Figure 3: Whole-mount embryos stained with insm1a probe and GFP antibody in Tg (hb9:egfp). Bright-field (A), fluorescent (B), and merged images (C) show insm1a (the probe for insm1a, A) and GFP (anti-GFP, B) expression in hb9 neurons. Scale bar = 20 µm. Please click here to view a larger version of this figure.
Embryos | Time |
24 hpf | 2 min |
30 hpf | 3 min |
36 hpf | 5 min |
48 hpf | 10 min |
72 hpf | 15 min |
96 hpf | 45 min |
4-5 dpf | 60 min |
Table 1: Proteinase K digestion time for zebrafish embryos. Abbreviations: hpf = hours post fertilization; dpf = days post fertilization.
This protocol proposes a combination of in situ hybridization and immunohistochemistry, an important step in the colocalization experiments on zebrafish embryos.
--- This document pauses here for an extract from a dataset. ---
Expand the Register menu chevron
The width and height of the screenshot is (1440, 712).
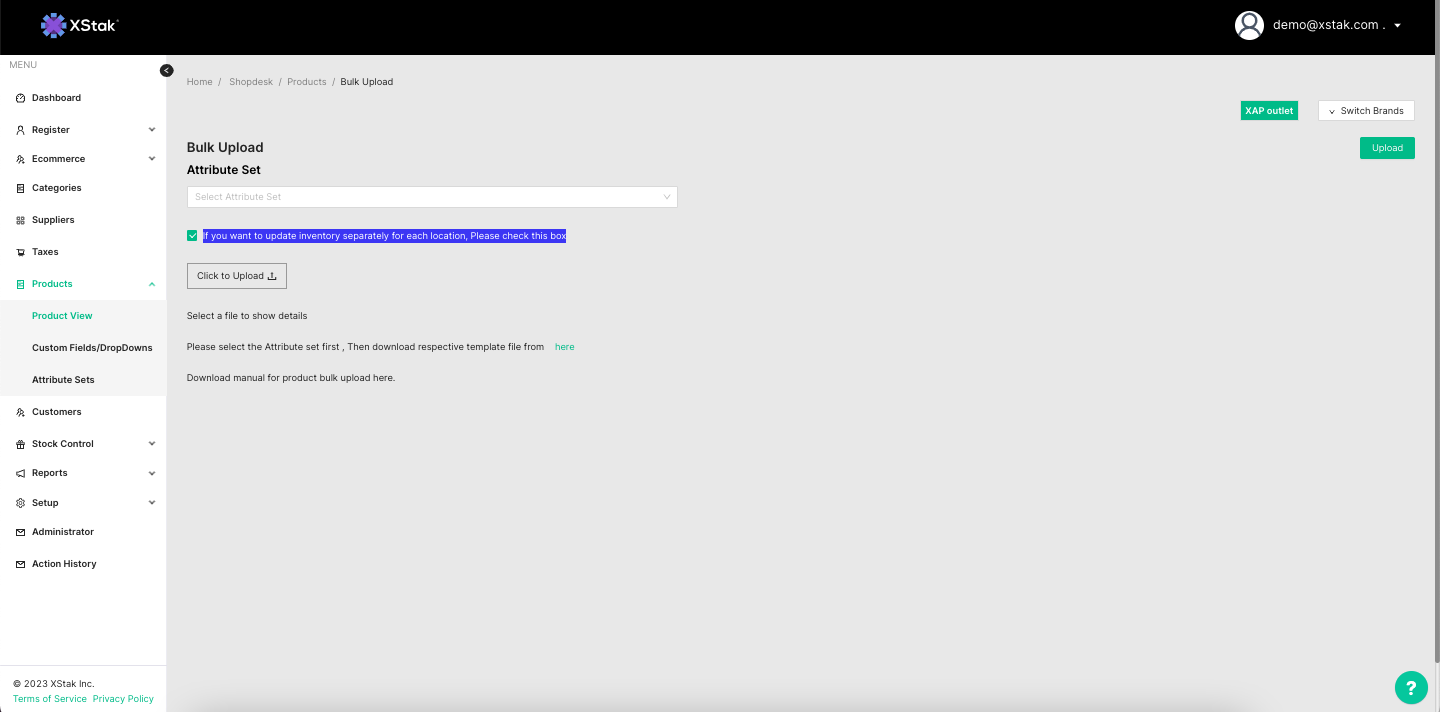152,130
This method serves as an easy and efficient way to simultaneously analyze one mRNA and one protein. In situ hybridization and antibody staining were performed on zebrafish embryos. In contrast to several protocols published previously14,15,16, immunofluorescence and immunohistochemistry were used to explore protein expression. Few zebrafish-specific antibodies have been appropriately validated for use in sections17. Previous studies have used only one technique: immunofluorescence, immunohistochemistry, or in situ hybridization. Combining in situ hybridization and immunohistochemistry to analyze RNA and protein overcomes the limitations of any one technique. The first step was in situ hybridization, which greatly protects mRNA from degradation. Antigen retrieval was induced by heating to avoid the disruption by proteinase K treatment of antibody binding during immunohistochemical staining. Whether this approach works for all antigens will require further testing. Images of the sections showed that the 5-HT2C receptor was coexpressed in foxP2 neurons and that the insm1a receptor was coexpressed in hb9 neurons.
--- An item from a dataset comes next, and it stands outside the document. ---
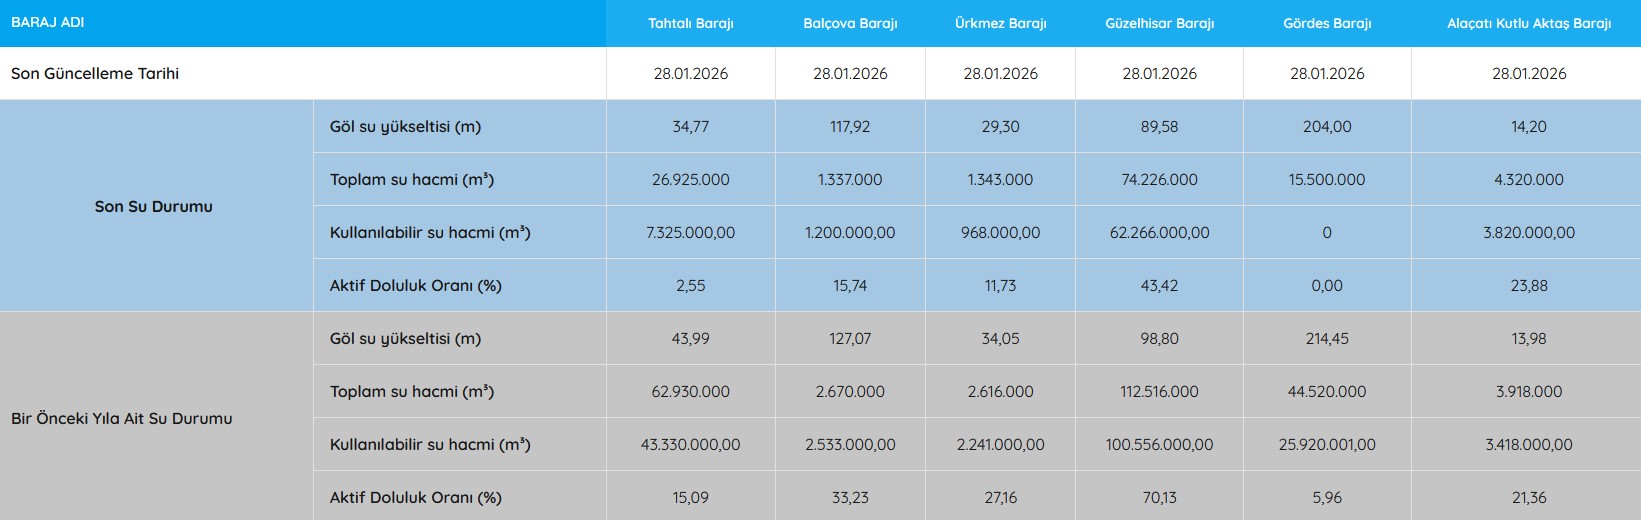Click the BARAJ ADI header cell
This screenshot has height=520, width=1641.
point(48,22)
Whole-mount in situ hybridization greatly preserves the integrity of samples. In situ hybridization followed by sectioning can decrease the incubation time for antibody staining. In addition, antibody staining after in situ hybridization can help avoid fluorescence quenching.
The following specific steps are essential to the success of the experiment. The first critical step is to refix the embryo in 4% PFA. This step stops the proteinase K reaction because PFA inactivates proteinase K. The samples should be mixed gently to expose all embryos to PFA; the tube can also be placed on its side so that the embryos are evenly distributed in the solution. The second critical step is the treatment of the embryo during OCT implantation. The embryos should be arranged in a specific direction (either dorsal-ventral or lateral), keeping them straight so that they can be cut into sections from roughly the same area for all embryos. A small needle is used to make small, conscious movements in the viscous OCT medium to locate the embryo and remove bubbles.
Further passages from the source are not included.